Since our two years of college together we have communicated primarily by phone, with a handful of visits thrown in. These visits almost always involve shopping, a meal, and ice cream or coffee! We would love to own a combination photo, coffee, gourmet chocolate shop someday, and we would be awesome at that! She comes from a great family and so do I and our morals and beliefs are very similar.

So here's to best friends, may each of you be blessed to such amazing friends as I have!

And here's to our conversation tonight, I am definitely in need of guy and life advice!

Tuesday, March 23, 2010

It's only Tuesday

I love my job some days, and some days I grumble at the mere mention of the Roundup.

This week I love my job. I'm not sure why; it's been crazy, stressful and demanding with multiple deadlines, people that won't call back and a couple sleepless nights (I don't sleep well and am sure there will be a blog dedicated to this annoying problem someday).

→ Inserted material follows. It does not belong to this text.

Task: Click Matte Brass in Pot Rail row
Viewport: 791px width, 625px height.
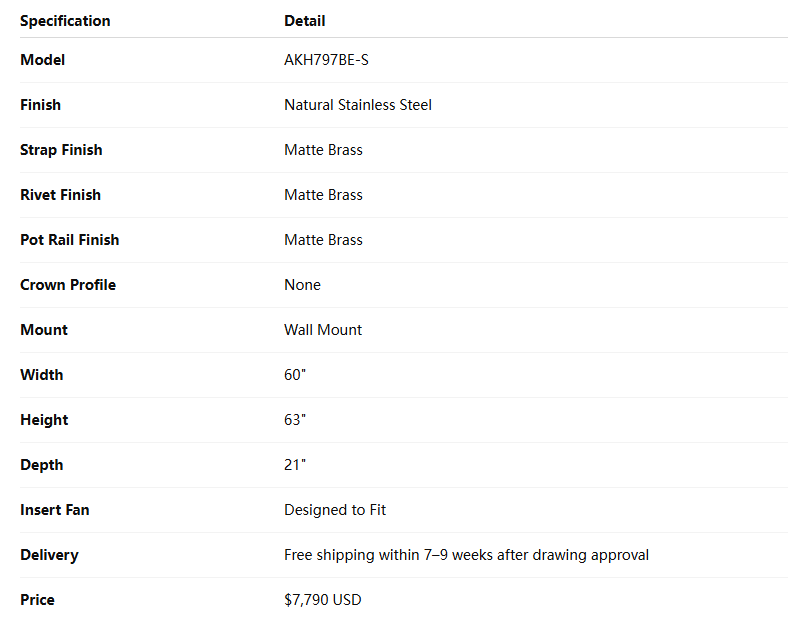Action: coord(323,240)
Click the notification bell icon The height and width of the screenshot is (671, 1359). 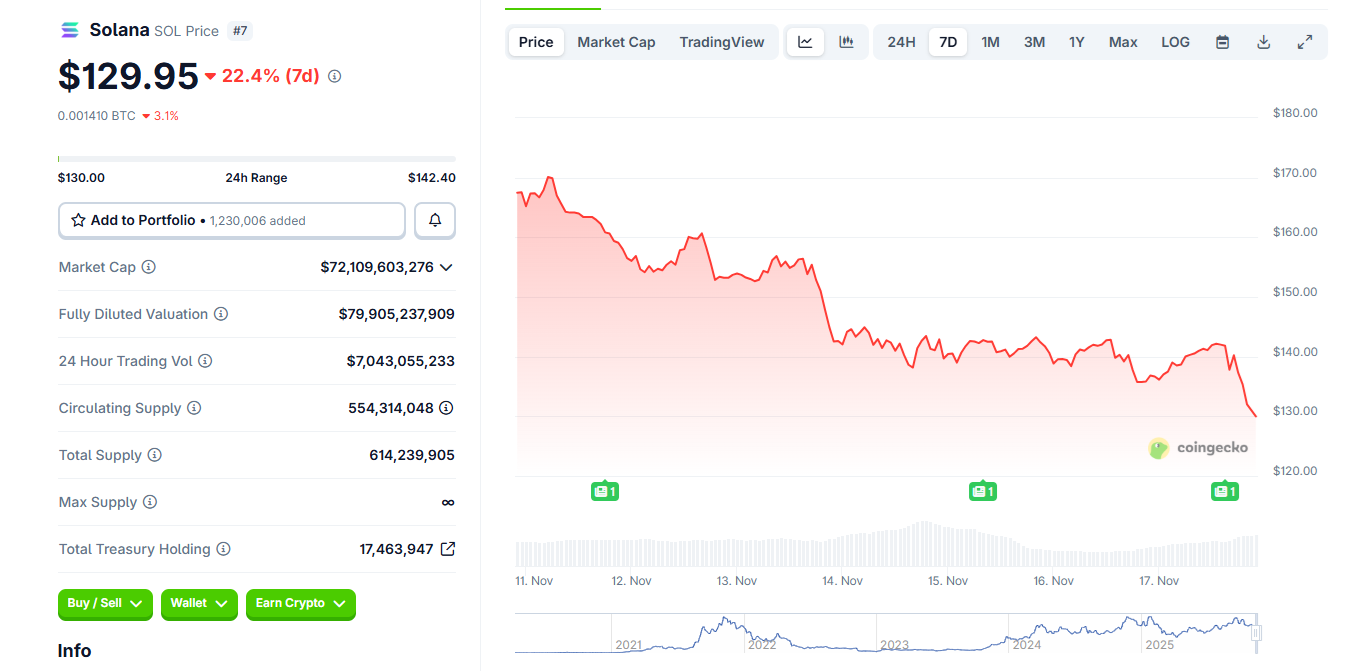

But, I have written three articles on topics I am personally very interested in, and I've visited with several knowledgeable people about each topic. I got the latest low-down on the Growsafe system, which measures individual animal feed efficiency and is pretty cool. Definitely cutting edge technology, and to think they use it in a feedlot, very neat.Then there is the article on replacement heifer development. Definitely some good, practical stuff to consider. Probably not anything people didn't already know as far as options go, but some of the research findings put things in a new light. This is my sister's heifer in the photo and she loves her cows, all of which sport a yellow tag with her name on it.
The third article covers synchronizing heifers or cows then turning a bull in instead of AIing. Love this idea, planning to use it on our place this spring and now I know the guy to call with any questions. Took me forever to write and I finally finished last night at 7:00pm because I kept reading all the information instead of getting the article finished.
It's only Tuesday, who knows what I'll learn by the end of the week. If you have any article ideas or questions regarding anything ag-related, let me know. I really enjoy finding information and possible answers, and I get to write about this stuff which is usually fun too.

Friday, March 19, 2010

WBCIA Edition

Well here it is, our first of two back-to-back bull test editions. It's 28 pages long, which is BIG for us! I'm putting it on here because all the photos except the black cow and calf are mine and I really liked what the layout lady did with them.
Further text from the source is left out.